Eine zweite Frage galt dem individuellen Urteil über die fünf ständigen Mitglieder des UN-Sicherheitsrats sowie die EU. Auch hier waren die Europäer weitaus populärer als die Amerikaner. Insgesamt bezeichneten 68 Prozent der Befragten in 22 Ländern Europa als konstruktives Element der Weltpolitik, wobei von den Einzelstaaten her Frankreich am besten abschnitt. Die USA lagen knapp vor Russland am Ende der Skala und sahen sich von Argentinien und Deutschland mit der entschiedensten Ablehnung bedacht.

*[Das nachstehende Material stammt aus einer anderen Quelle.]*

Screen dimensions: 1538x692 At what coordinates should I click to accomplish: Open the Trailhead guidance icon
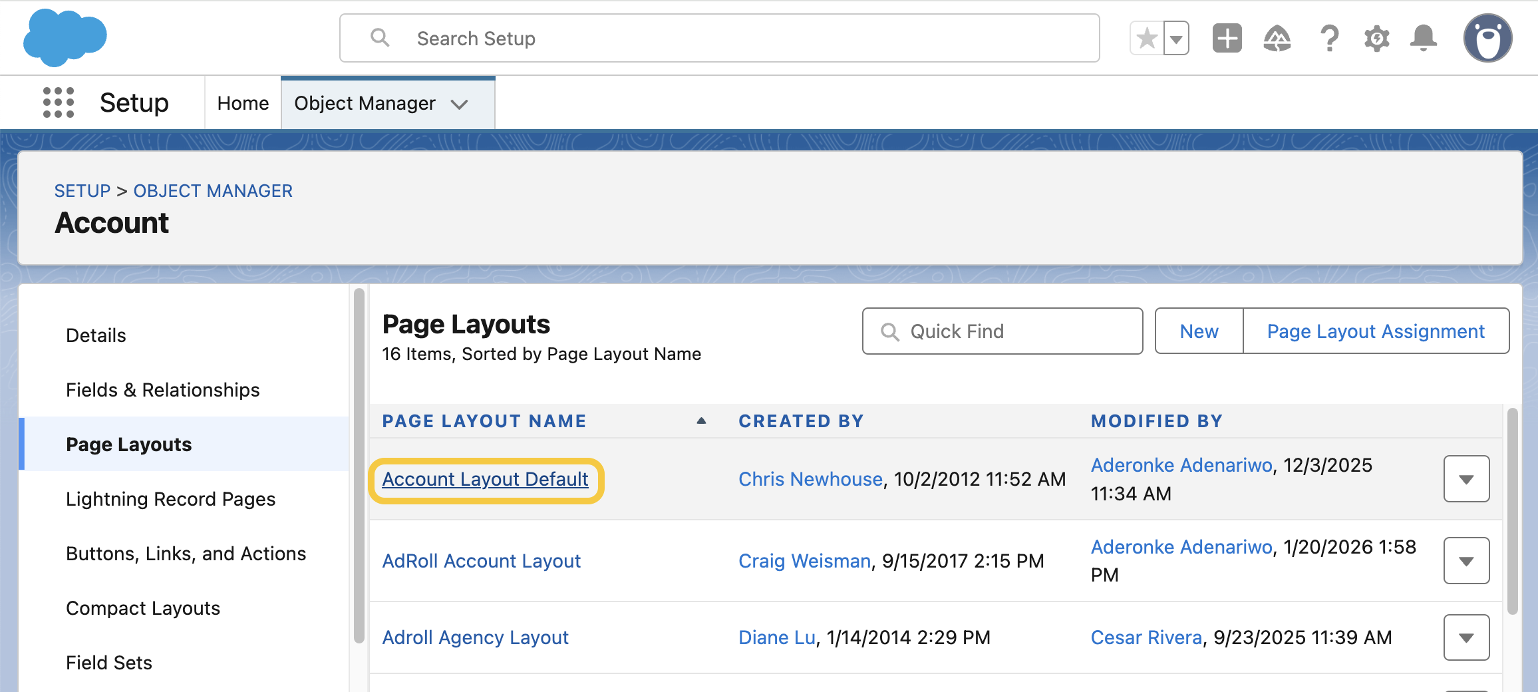pyautogui.click(x=1277, y=39)
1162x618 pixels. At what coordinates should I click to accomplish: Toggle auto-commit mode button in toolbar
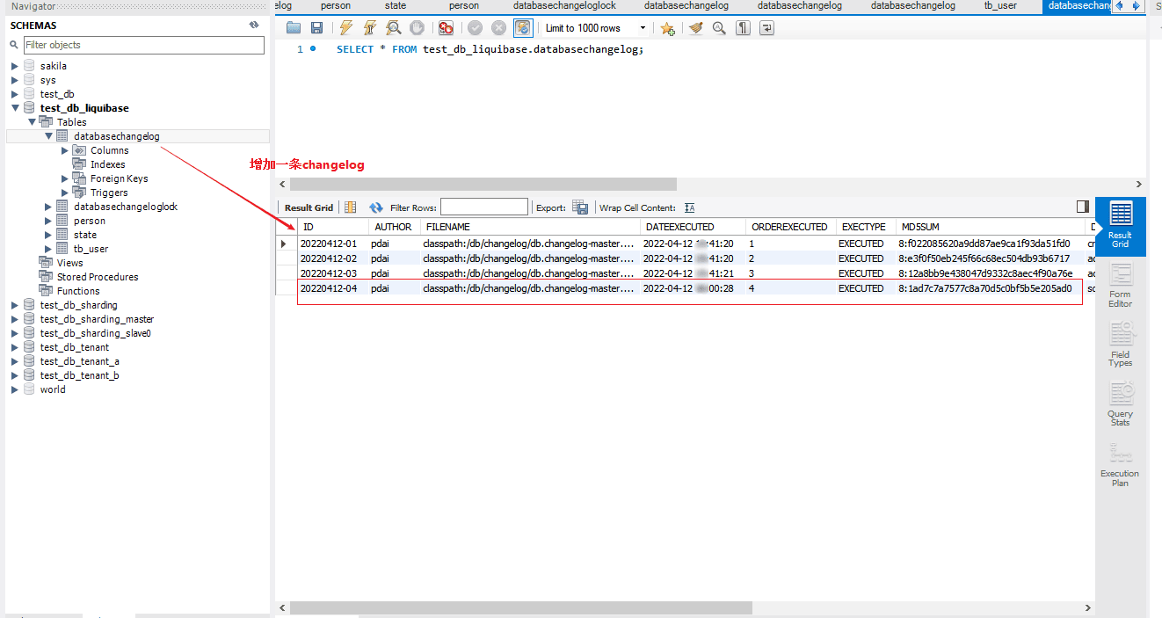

Phillip Gordon, Europa-Experte am Brookings Institut, kann das Ranking des alten Kontinents nicht überraschen: "Macht trifft immer auf Ablehnung. Eine unilaterale Großmacht wie Amerika besonders. Vermutlich haben die Leute - zum Zeitpunkt der Befragung, während der Irak-Besetzung - einiges assoziiert mit den USA: Invasion, Besatzung, Unilateralismus, Sanktionen. Das inspiriert sie natürlich nicht, Amerikas Führungsrolle zu unterstützen." - Was Gordon nicht erwähnt, sind die erstaunlich vielen Amerikaner, die auch lieber Brüssel als Washington am Hebel der Weltpolitik sehen würden. 34 Prozent der Befragten in den USA gaben Europa den Vorzug. Genauso bemerkenswert sind die demografischen Indikatoren der Umfrage: Sympathien für eine Weltmacht Europa konzentrieren sich auf junge Leute, die Altersgruppe der 18-29-Jährigen, auf die gebildeteren Schichten und die Reichen.